Read Chop Suey : A Cultural History of Chinese Food in the United States Online
Authors: Andrew Coe
Figure 7.5. Many storefront Chinese restaurants, like this one in Bedford-Stuyvesant, Brooklyn, are run by recent Fujianese immigrants. Like the chop suey joints of the 1920s and 1930s, they serve Chinese food adapted to American tastes.
In the late 1980s, the restaurant business attracted the attention of one of the largest new groups of Asian immigrants, those from the province of Fujian, just up the coast from Guangdong. After Deng Xiaoping unleashed his free market reforms in the late seventies, the new development zones around the provincial capital of Fuzhou experienced a massive influx of people looking for capitalist opportunities. The economic upheaval caused widespread social dislocation in the region as the old Communist way of life broke down. Like their adventurous South China forebears, many decided to emigrate in order to look for better prospects. Unable to get visas, they paid “snakeheads” tens of thousands of dollars to smuggle them into the United States. Once they landed in New York’s Chinatown, they were steered to a warren of tiny employment offices in the blocks under the Manhattan Bridge, where they found listings for jobs in restaurants throughout the East, from Florida to Maine. After a phone call, they were put on the next bus for Baton Rouge, Pittsburgh, or Winston-Salem, to work as dishwashers and busboys for $1,000 a month.
For these Fujianese immigrants, like others before them, restaurants became a stepping-stone to success. After years of working long hours, a family could amass enough money to buy a storefront Chinese eatery in some Alabama town or across the street from a housing project on Chicago’s South Side. Like the chop suey joint owners of the 1920s and 1930s, these immigrants aspired to nothing more than earning a living. Their menus hewed to the formula of the tried and true: spring rolls, chicken lo mein, beef with broccoli, fried rice, barbecue spare ribs, pork chow mein, and so on. Meanwhile, behind the counter, the Fujianese restaurant workers enjoyed their staff luncheons of noodle soup, greens, and a bit of seafood over steamed rice—the traditional South China family meal. Today, these restaurants represent the vast majority of Chinese eateries in the United States.
The status of Chinese food in the American culinary scene has always been linked, albeit often loosely, to the state of international relations between the two countries. In 1989, the brutal squashing of the Tiananmen Square protest shattered any illusion of China evolving into an American-style democracy. Cultural exchanges ground to a halt; tourists canceled their China trips; and the U.S. government instituted economic sanctions against the Communist government. At the same time, the American culinary world’s attention was directed elsewhere, particularly toward the Japanese and New American restaurants that dominated the white-tablecloth end of the market. These places often paired the French techniques taught at cooking schools like the Culinary Institute of America with Asian or American dishes and ingredients. Still, many in the business believed that Chinese food could continue to draw customers, with a little tweaking. Entrepreneurs started Chinese food franchises like Panda Express (founded in 1973), Manchu Wok,
City Wok, and the more ambitious P. F. Chang’s China Bistro. Featuring streamlined Chinese-American menus, they vied for diners’ dollars wherever the storefront Fujianese eateries were not, particularly in places like malls, airports, and train stations. These competed with either fast food franchises like Taco Bell and Pizza Hut or more upscale “casual dining” chains like Olive Garden and T.G.I. Friday’s. With higher ambitions, cooking school graduates began to “update” Chinese cuisine by applying French techniques to classic dishes like Peking duck. The pioneer in this movement was probably the California-trained chef Ken Hom, who wrote the 1987 cookbook
Ken Hom’s East Meets West Cuisine
. Chinese “fusion” restaurants like Wolfgang Puck’s Chinois-on-Main and Patricia Yeo’s AZ opened on the East and West coasts, featuring food that was adventurously Asian yet accessible. This food was not always very Chinese. The menus at two prominent Chinese fusion restaurants, Susanna Foo’s in Philadelphia and Blue Ginger outside of Boston, listed dishes like goat cheese wontons and sesame Caesar salad with Chinese cruller croutons. Nevertheless, today when gastronomes want to splurge on a “Chinese” feast, they often gravitate toward these more culturally familiar choices rather than the nearest Chinatown.

Given instruction 1: Quote everything from "For these Fujianese" down to "in the United States." in the chop suey passage.

Material for the task:
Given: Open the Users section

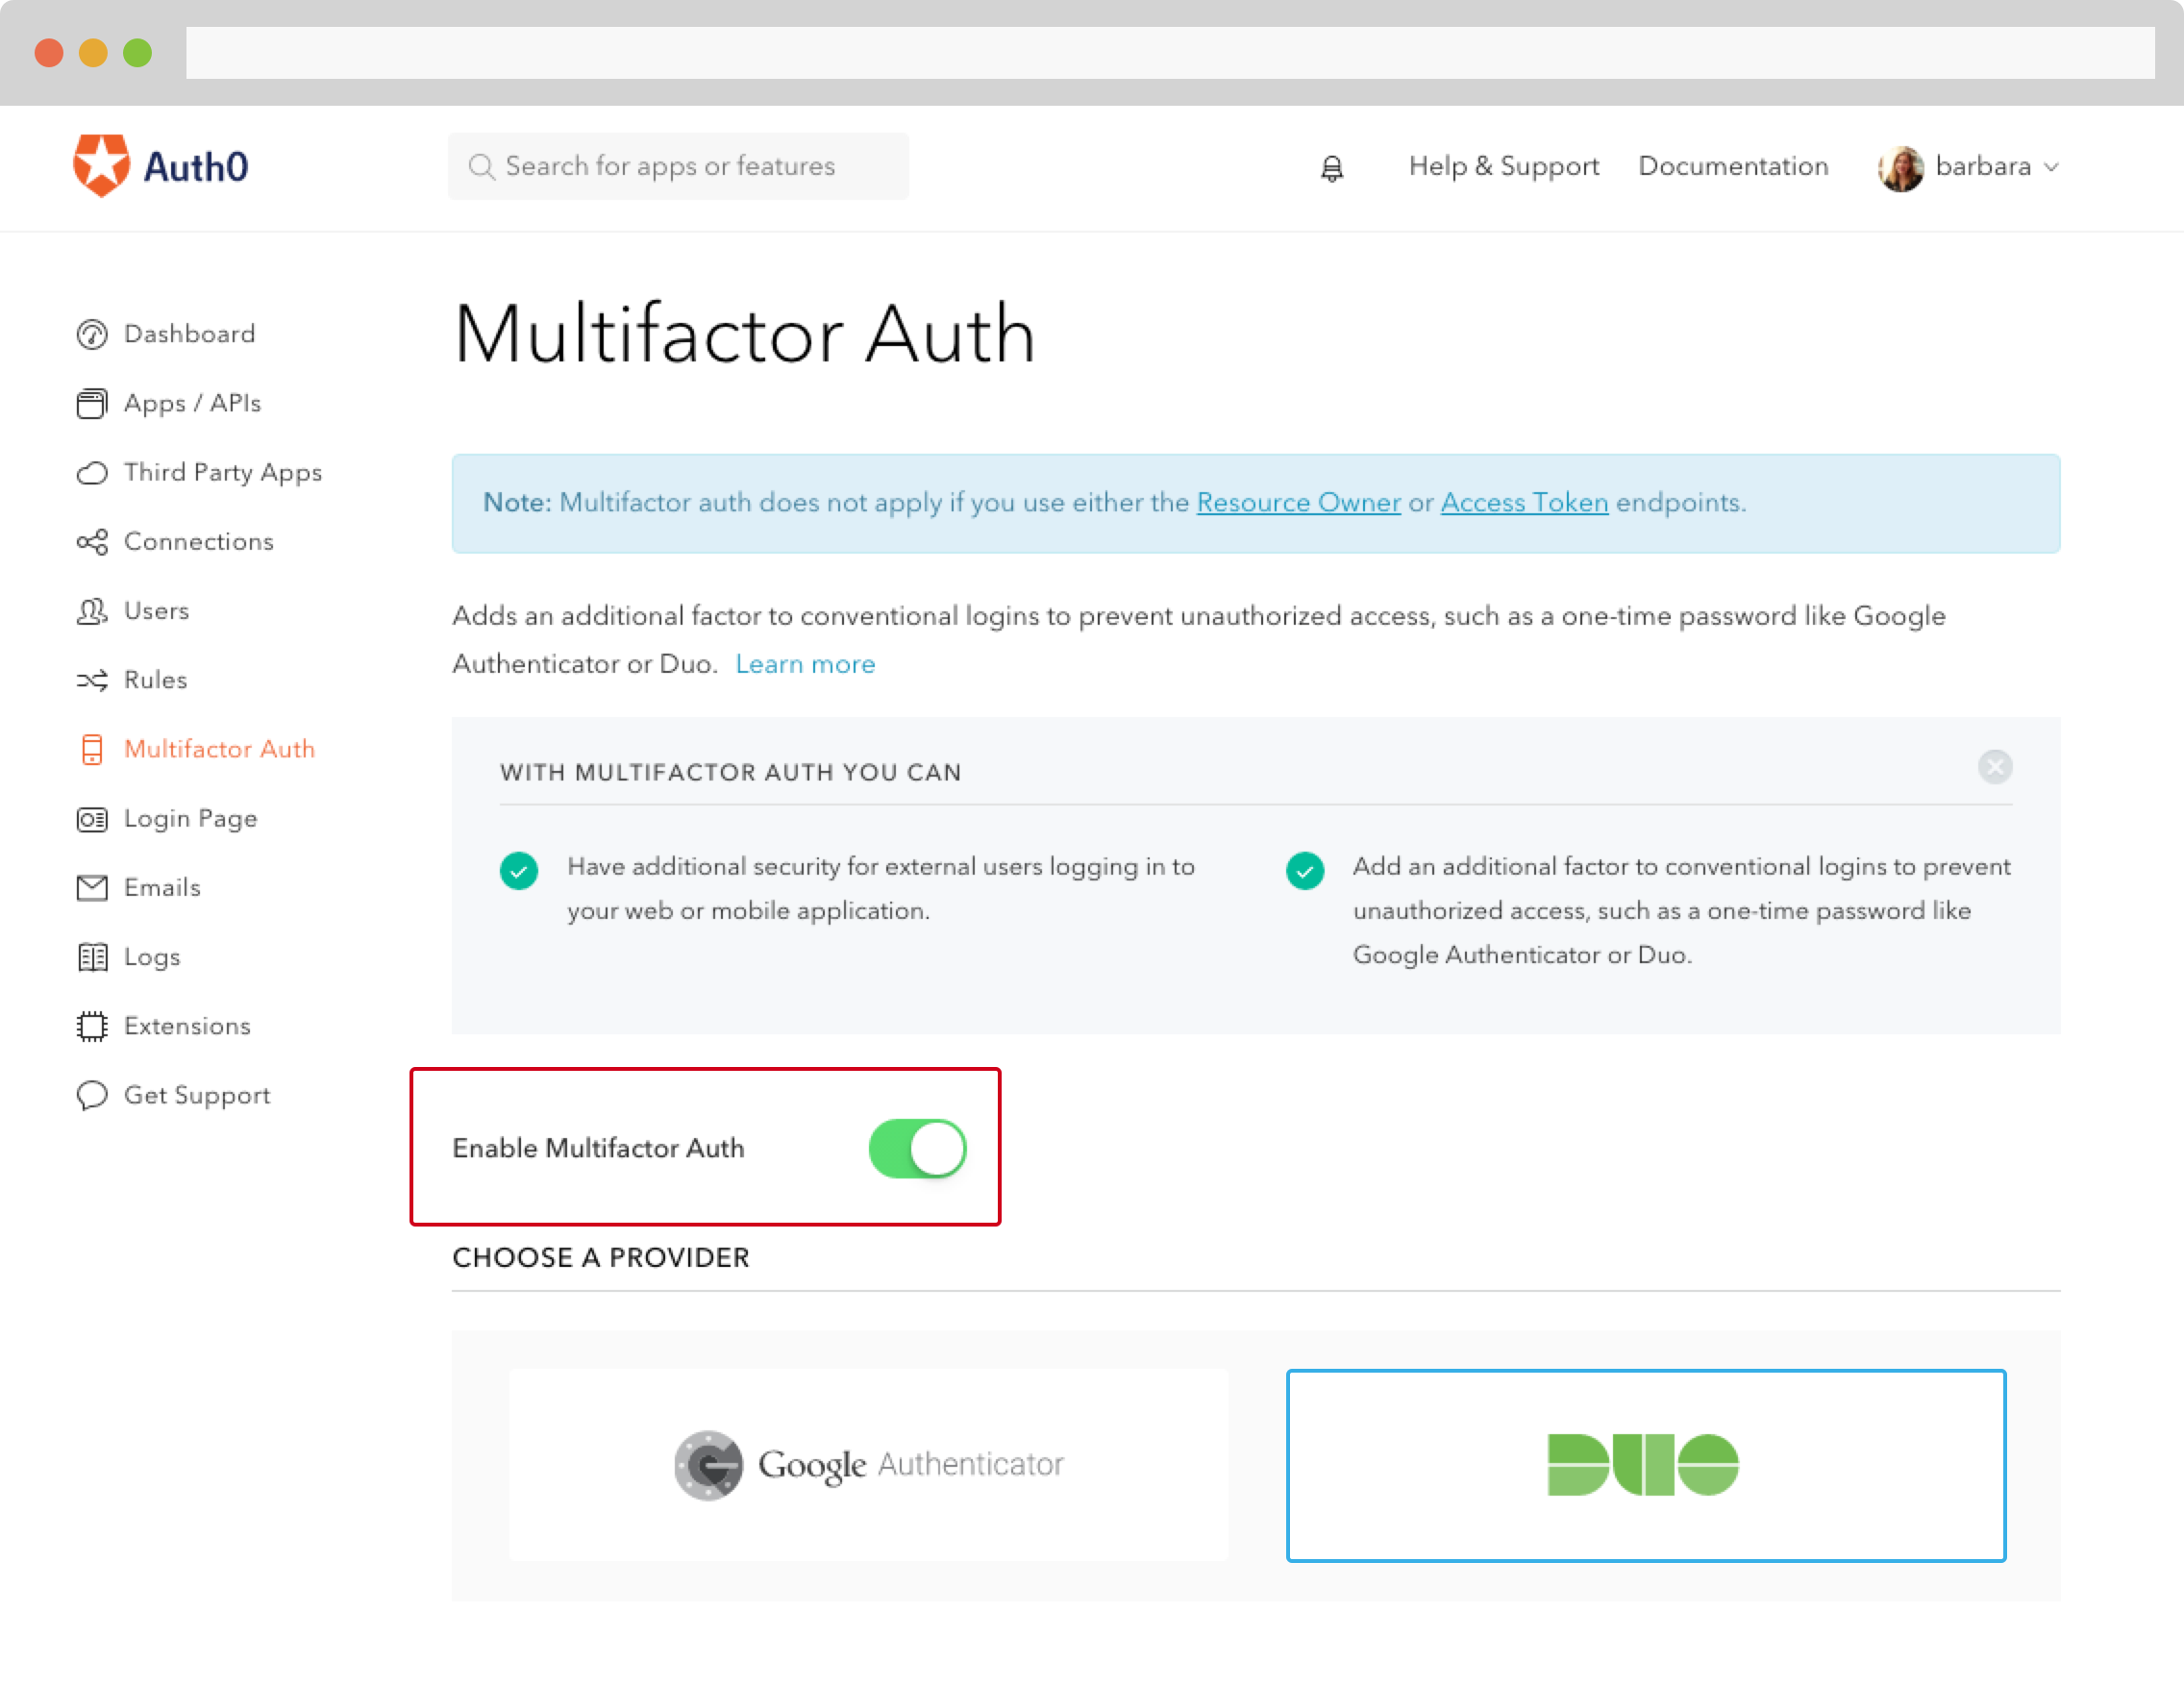Looking at the screenshot, I should [155, 610].
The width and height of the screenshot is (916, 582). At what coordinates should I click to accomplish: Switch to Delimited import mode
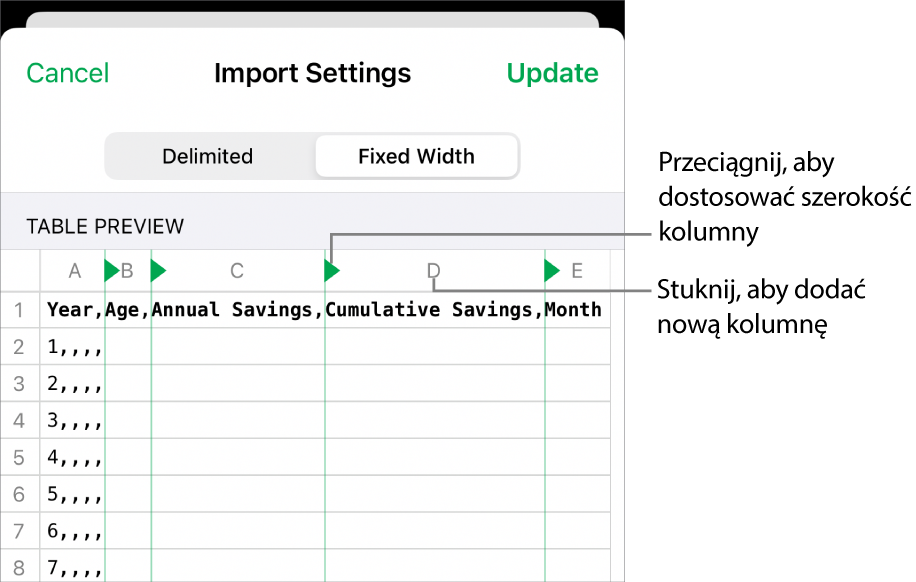pyautogui.click(x=208, y=157)

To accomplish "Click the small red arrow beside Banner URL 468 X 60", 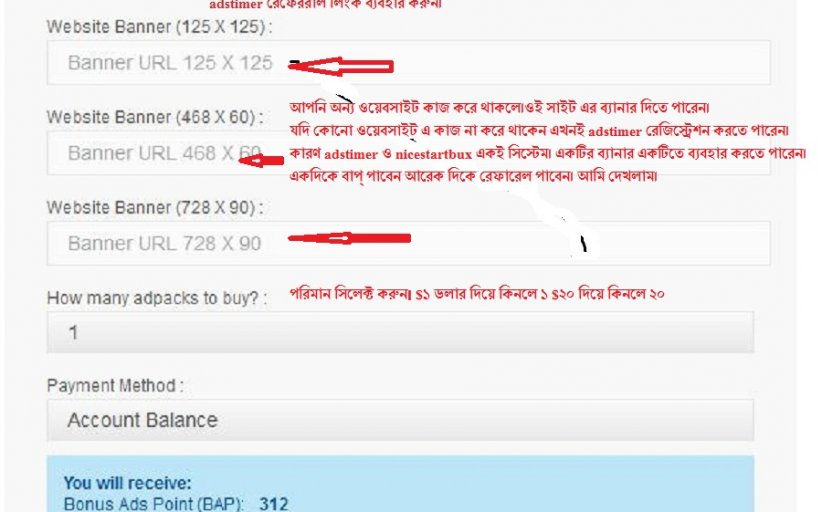I will 261,160.
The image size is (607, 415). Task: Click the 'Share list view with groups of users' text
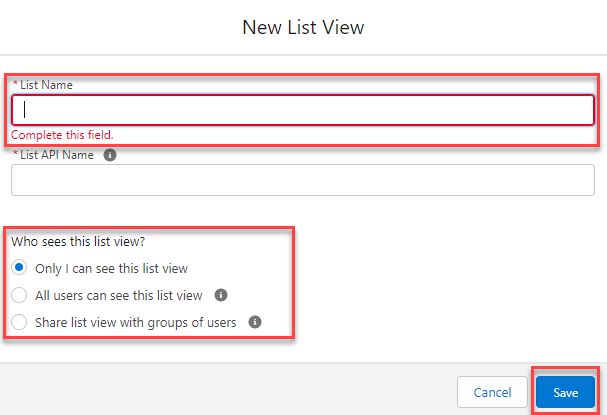135,322
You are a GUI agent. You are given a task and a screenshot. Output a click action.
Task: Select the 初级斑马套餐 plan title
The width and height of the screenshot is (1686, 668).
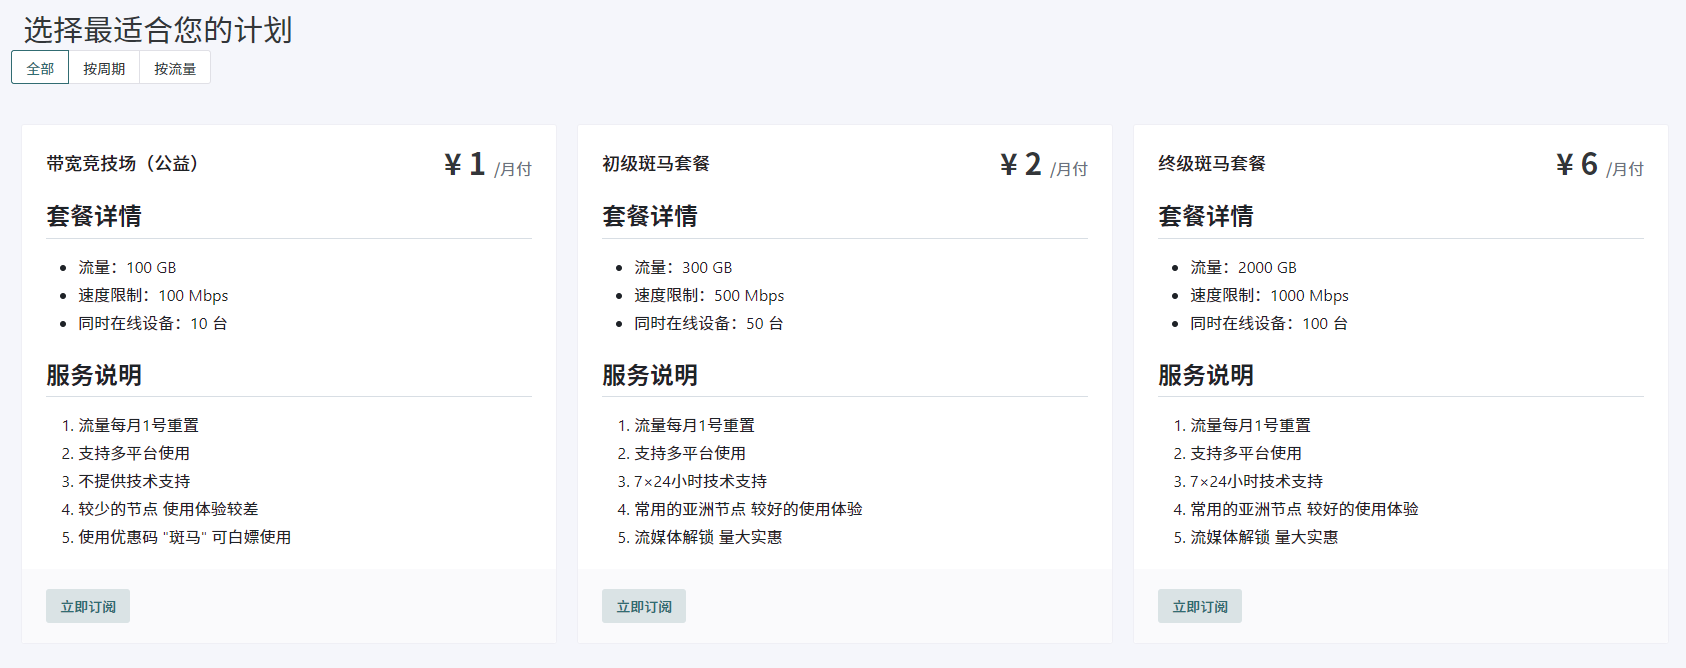tap(656, 163)
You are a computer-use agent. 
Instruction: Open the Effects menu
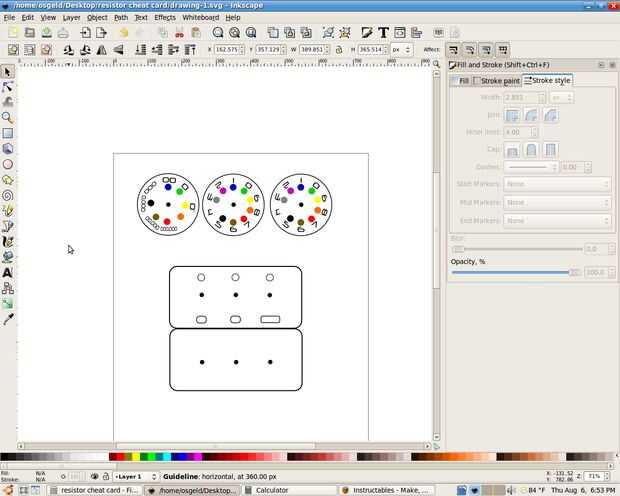165,17
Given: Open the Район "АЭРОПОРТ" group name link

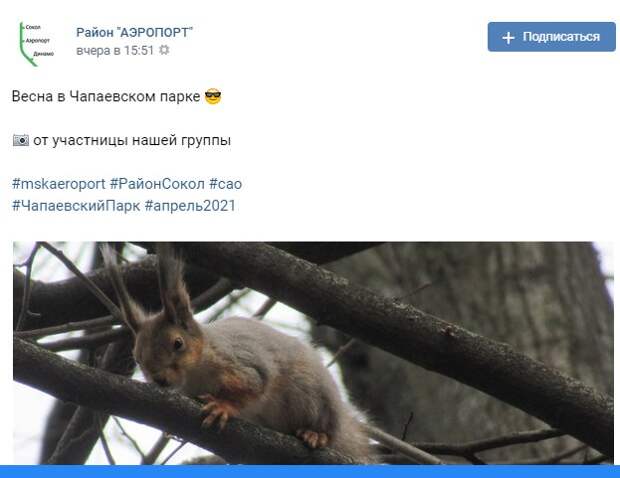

Given instruction 2: Pick out every line of the listing that contains the word "Open", matching its capitalization exactly.

Reply 1:
For these Fujianese immigrants, like others before them, restaurants became a stepping-stone to success. After years of working long hours, a family could amass enough money to buy a storefront Chinese eatery in some Alabama town or across the street from a housing project on Chicago’s South Side. Like the chop suey joint owners of the 1920s and 1930s, these immigrants aspired to nothing more than earning a living. Their menus hewed to the formula of the tried and true: spring rolls, chicken lo mein, beef with broccoli, fried rice, barbecue spare ribs, pork chow mein, and so on. Meanwhile, behind the counter, the Fujianese restaurant workers enjoyed their staff luncheons of noodle soup, greens, and a bit of seafood over steamed rice—the traditional South China family meal. Today, these restaurants represent the vast majority of Chinese eateries in the United States.

Reply 2:
Given: Open the Users section
Instruction: Open the Effects menu
Given: Open the Район "АЭРОПОРТ" group name link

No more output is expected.